The 5 Essential Best Picture Winners For Tech Lovers

Pop some popcorn and zip up your Oscar watchin’ pants, because the 83rd Academy Awards are this Sunday. To get us all in the proper cinematic mood, we’ve rounded up our five favourite tech-heavy Best Picture-winning flicks.

Around the World in 80 Days

Sure, its special effects are a bit quaint by our spoiled modern standards, but 1956’s globetrotting caper was perhaps the first to make technology—the hot air balloon—central to the picture. So it’s not the most advanced piece of technology, but Phileas Fogg’s adventure is only possible because of it. To approximate the view from the balloon, the film’s producers took advantage of Todd-AO—a special effects technique that projected scenery onto a giant curved screen.

A 2011 remake would probably have Fogg just checking in the various places around the world on Foursquare while lying on his couch.

The Greatest Show on Earth

Director Cecil B. DeMille’s opening narration says it all: “But behind all this, the circus is a massive machine whose very life depends on discipline, motion and speed…a mechanized army on wheels that rolls over any obstacle in its path…that meets calamity again and again, but always comes up smiling…a place where disaster and tragedy stalk the Big Top, haunt the backyards, and ride the circus rails…where Death is constantly watching for one frayed rope, one weak link, or one trace of fear.” Metal! Lights! Giant tents! Trains full of various sharp-toothed animals! Beyond its enormous (and technically ambitious) production values, this 1952 circus ode highlights the technological underpinnings of the spectacle—a show that’s just as much a feat of engineering as acrobatics and animal abuse.

The Bridge on the River Kwai

A hallowed classic. Alec Guinness, not being Obi Wan! But beyond being a cinema history jewel, David Lean’s 1957 winner is about blowing shit up. Namely, the (!) bridge on the River Kwai. The film follows the harrowing wartime engineering efforts of British POWs and commandos, as they struggle to build and subsequently destroy an enormous bridge. Technical ingenuity, both constructive and destructive, are at the fore. And if there’s anything that gets our geeky hearts beating quickly, it’s a tremendous explosion. And hey, the acting ain’t half bad either (ergo, Oscar).

Titanic

Okay, just give me a chance to explain, here! It might be a bit hokey in retrospect—YOU JUMP I JUMP, RIGHT?—but if you sweep away all the melodrama and Celine Dion, Titanic is at its heart a film about humans and technology. Namely, the ways humans can really screw things up through technology.
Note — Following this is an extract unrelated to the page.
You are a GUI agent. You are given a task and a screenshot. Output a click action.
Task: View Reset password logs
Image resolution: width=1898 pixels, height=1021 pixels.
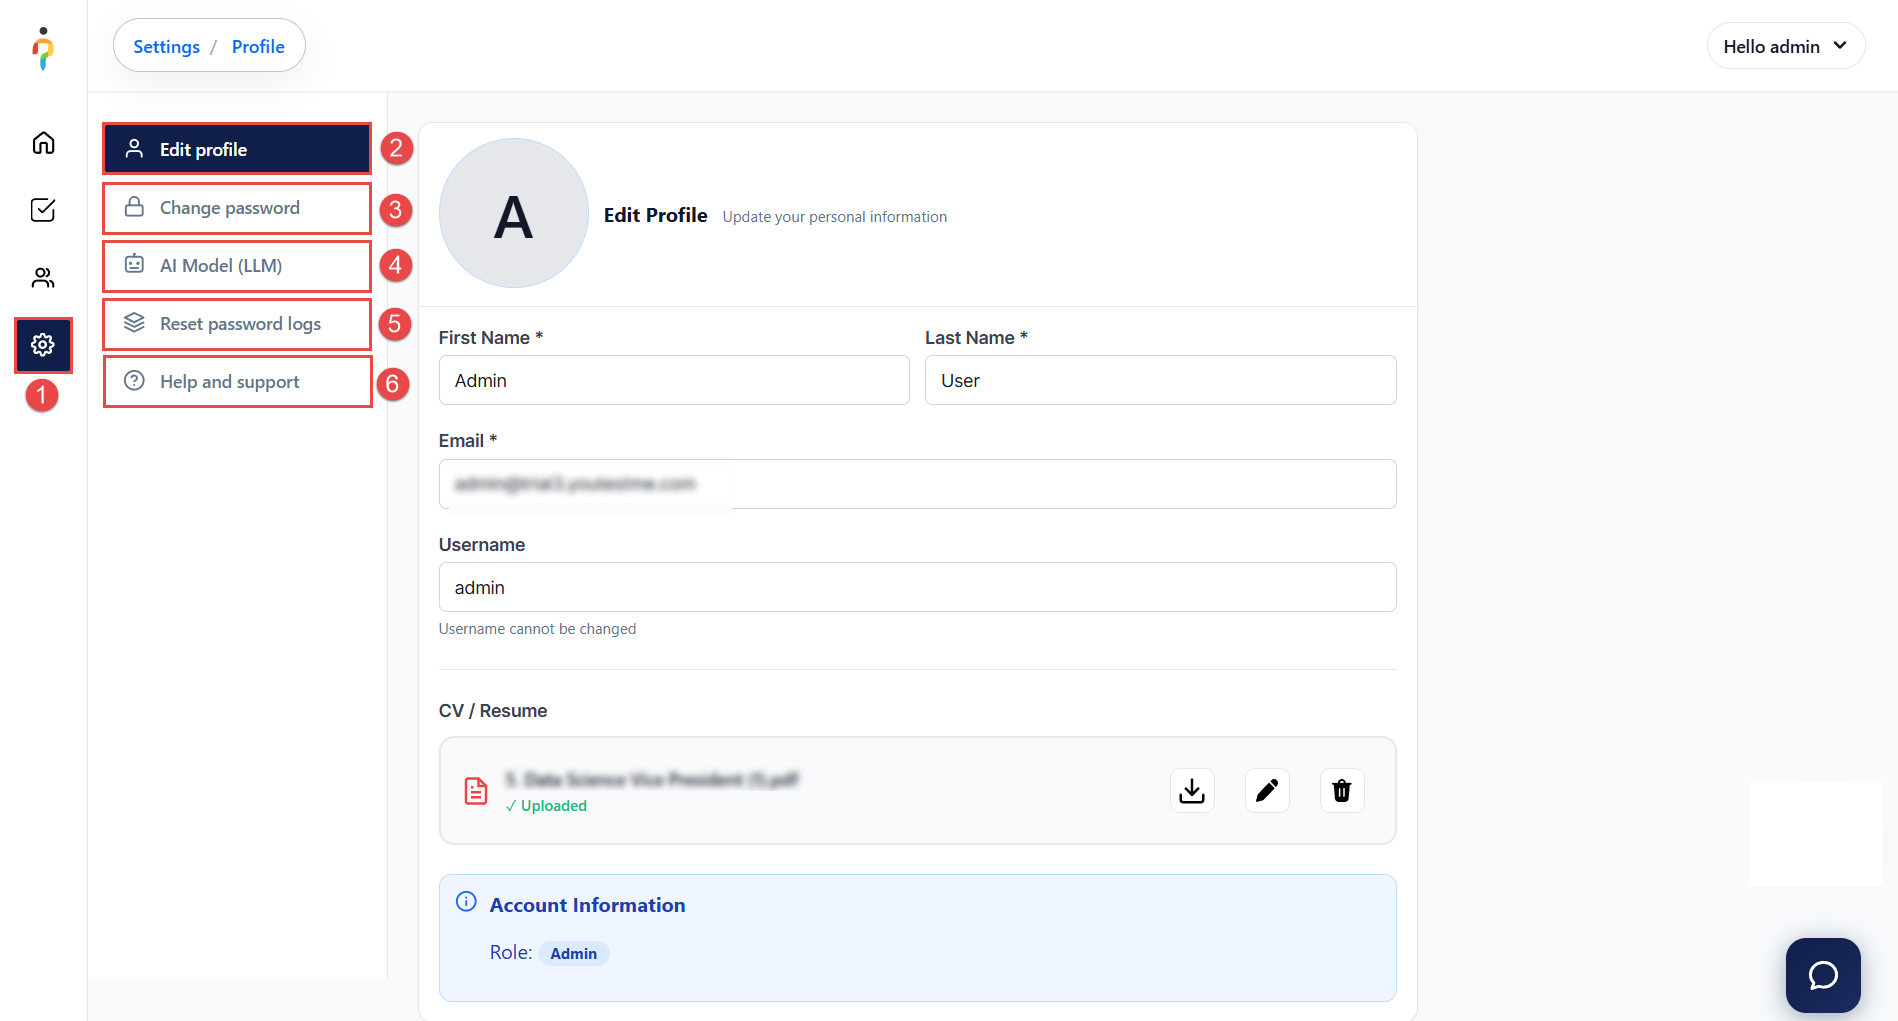pos(237,324)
The Titanic still stands as a tribute to our hubris as users of tech, bad design, engineering audacity, and the limits of just how big and crazy we can create.

The Hurt Locker

Similar to Titanic, The Hurt Locker is fundamentally about the dangerous intersections of tech and the human mind. On the one hand, we have the terrible genius of the IED’s maker. On the other, the stoic, scientific approach of defusing. In the middle, we’ve got a person. It’s an incredibly tense film, and an ominous reminder that “technology’ isn’t a word with universally great connotations—not when you’re the one risking your legs being blown off.